Islamabad: The government has initiated high-level discussions to formulate a credible strategy for permanently exiting International Monetary Fund (IMF) programmes after the current $7 billion Extended Fund Facility concludes in September 2027.
Sources told The Express Tribune that a recent meeting assessed Pakistan’s ability to sustain its economy without IMF support. The Planning Commission warned that without urgent reforms—building foreign exchange reserves and developing complete industrial value chains—the country risks entering another bailout programme.

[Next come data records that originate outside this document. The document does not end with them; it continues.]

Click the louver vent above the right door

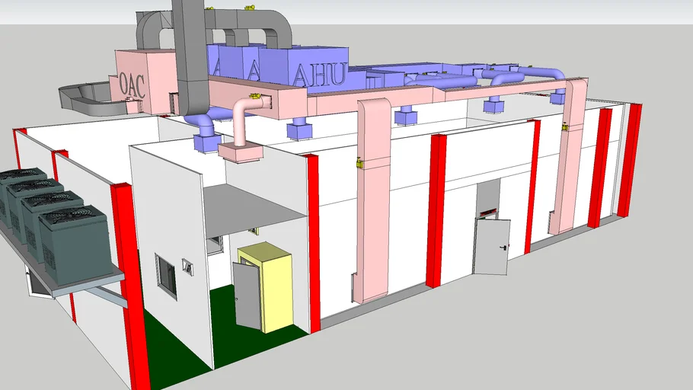pos(486,208)
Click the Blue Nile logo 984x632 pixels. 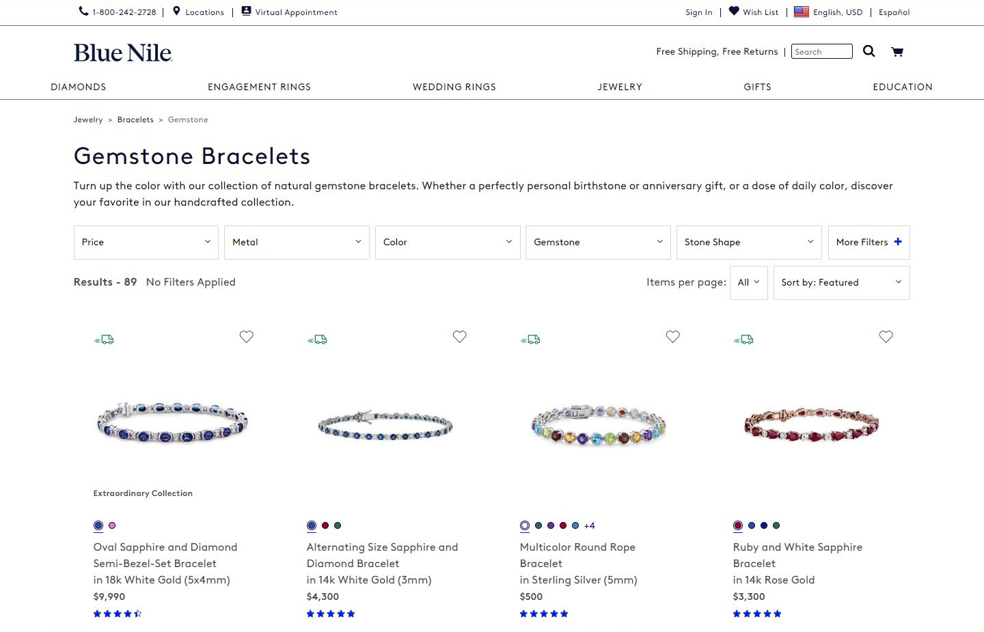coord(123,53)
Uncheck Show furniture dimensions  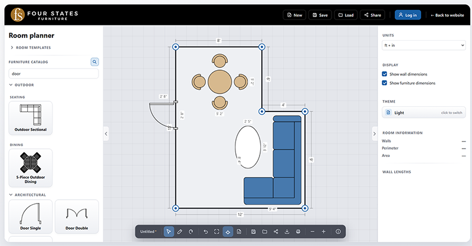tap(385, 83)
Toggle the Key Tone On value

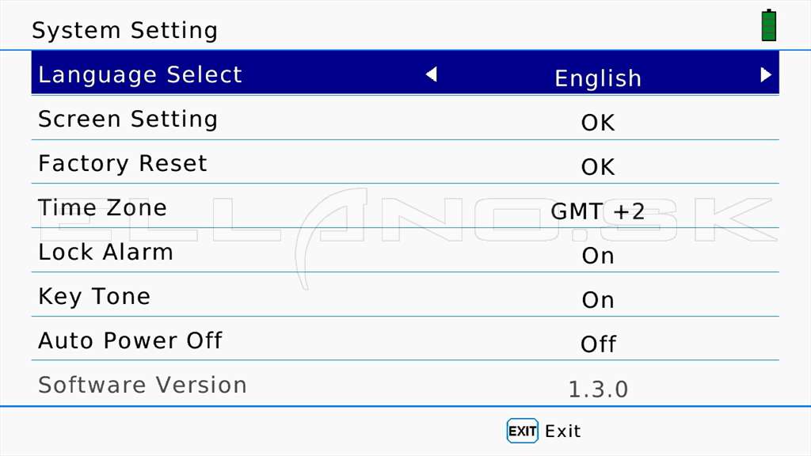point(598,300)
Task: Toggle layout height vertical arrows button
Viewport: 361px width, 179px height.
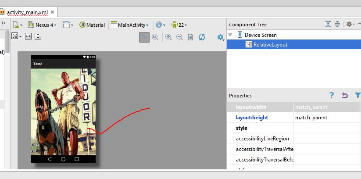Action: point(38,36)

Planning Minister Ahsan Iqbal emphasised that achieving $63 billion in exports by 2029 is essential to make the current programme Pakistan’s last. Failure to reach this target would create persistent external sector gaps.
The Commission’s assessment projects temporary widening of the current account deficit to below 2% of GDP (over $10 billion annually) as the economy shifts from stabilisation to growth. Additional financing needs are estimated at $4 billion in 2027-28, $5.5 billion in 2028-29, and $3 billion in 2029-30. Cumulative gross financing requirements could exceed $12 billion from 2028-31.
These gaps can be bridged through $4 billion higher exports, $4 billion additional remittances, $3 billion new foreign direct investment, and agriculture import substitution, the assessment states. Converting $14 billion in short-term bilateral loans into long-term financing is also proposed to reduce external pressures.
The Commission outlined a three-phase reform plan: fiscal, energy, governance and export-aligned reforms until 2027; accelerated industrialisation and investment attraction from 2029-32; and a shift toward high-quality, technology-driven growth thereafter.
Prime Minister Shehbaz Sharif has directed the Commission to develop a results-oriented strategy under the Uraan Pakistan 10-year plan to sustain growth above 6%, control inflation, and build external buffers. However, critics question the practicality of ambitious targets, including a $1 trillion economy by 2035, amid declining investment, rising unemployment, and regional disparities.